ORLY NOY: Thank you, Amy. Thank you so much for having me.
These are very, very dark days in the area, both in Palestine and in Israel. We woke up Saturday morning to the sirens rushing us into the shelters. And gradually, as the picture cleared, it just became darker.
We have been witnessing, since the heinous Hamas attack on civilians on Saturday morning, a long list of Israeli failures, that started even before the attack with the lack of intelligence information. We are talking about an intelligence operation that basically surveils every breath every Palestinian takes, both in the West Bank and in Gaza Strip, and they knew nothing about that planned attack. It continued to the chaos that has been going on for long hours, where hostages were held, where people were slaughtered, without the army or police forces coming to the rescue. And until today, there is still a tremendous amount of unclearness. People are still searching for their loved ones, with no organized body by the government to inform those worried people.
And, of course, the Israeli government is doing the only thing that Israel knows to do, which is revenge and more force and more death and more very random bombing of civilians in Gaza Strip. There is a very strong sense of demanding revenge within the Israeli public. And even if that can be understood, it does not by any means justify the brutal attacks, that will, of course, be fruitful, like any previous promise we’ve been given by the Israeli authorities to annihilate the terrorism and so on. This is just about revenge, which will end up just in more death and more violence and more blood.
AMY GOODMAN: One of the questions: Will this lead to the fall of the Netanyahu government? I mean, allied with the far right, for example, Itamar Ben-Gvir, the national security head, himself convicted in Israeli court 15 years ago of inciting hatred against Palestinians — he is the national security chief. Are there so many in the leadership here that have been so focused on — who are part of the Israeli settler movement on the West Bank, that they weren’t paying attention to Gaza?
ORLY NOY: Absolutely. This is one of the — I mean, first, it should be mentioned that Itamar Ben-Gvir was convicted with more than just a hatred towards Palestinians; he was convicted with supporting a terrorist organization. So he’s a convicted supporter of terrorism.

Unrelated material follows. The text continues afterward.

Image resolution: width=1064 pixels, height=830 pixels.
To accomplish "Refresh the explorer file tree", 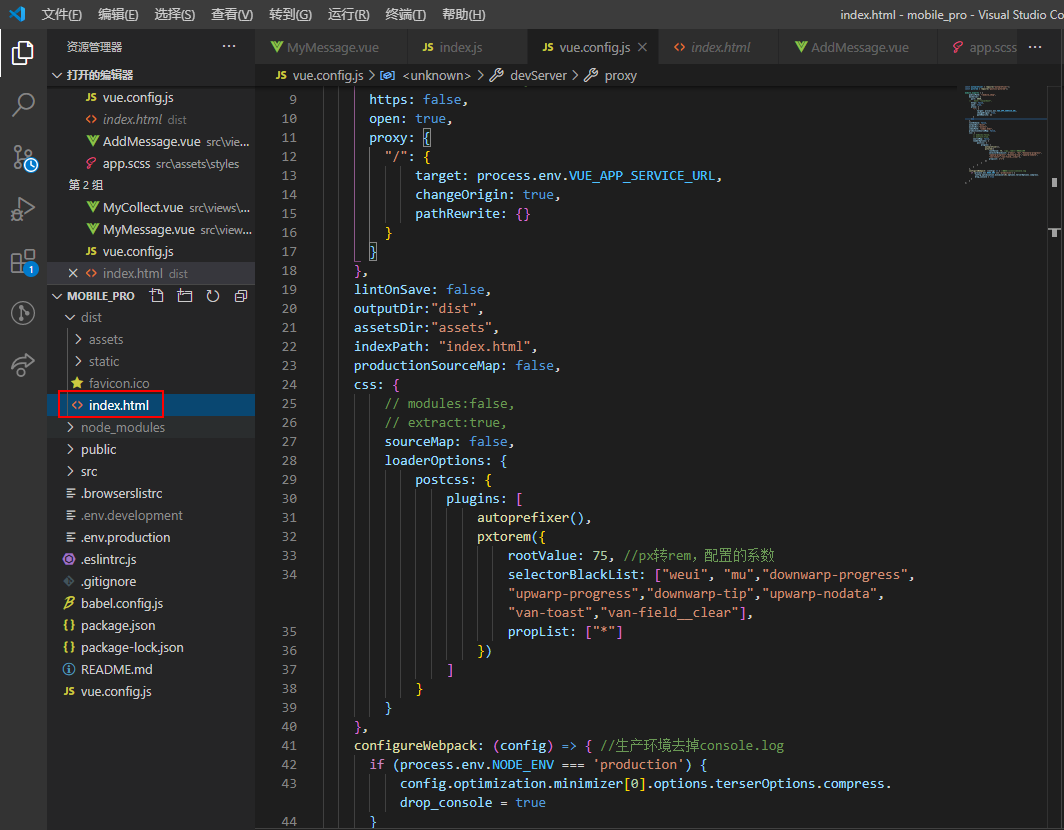I will [212, 296].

There is a tremendous amount of anger directed towards the government in general, and specifically toward Netanyahu and the leadership. We know now that most of the military troops that were supposed to be posted in the south protecting the southern borders have been relocated to protect the settlers in the West Bank. These are things that — I mean, right now the Israeli public is too much — too deep into the grief and shock, in a state of shock, but there will come a time that they will demand those answers from the government, and personally from Netanyahu. In the short, short term, it looks like we are going to a broad emergency coalition joined by Gantz and probably also Lapid. This is not unprecedented. Israel tends to unite politically around the leadership in times of crisis. But there is no doubt that once the immediate crisis is over, the Israeli public will be demanding answers from the government and from Netanyahu.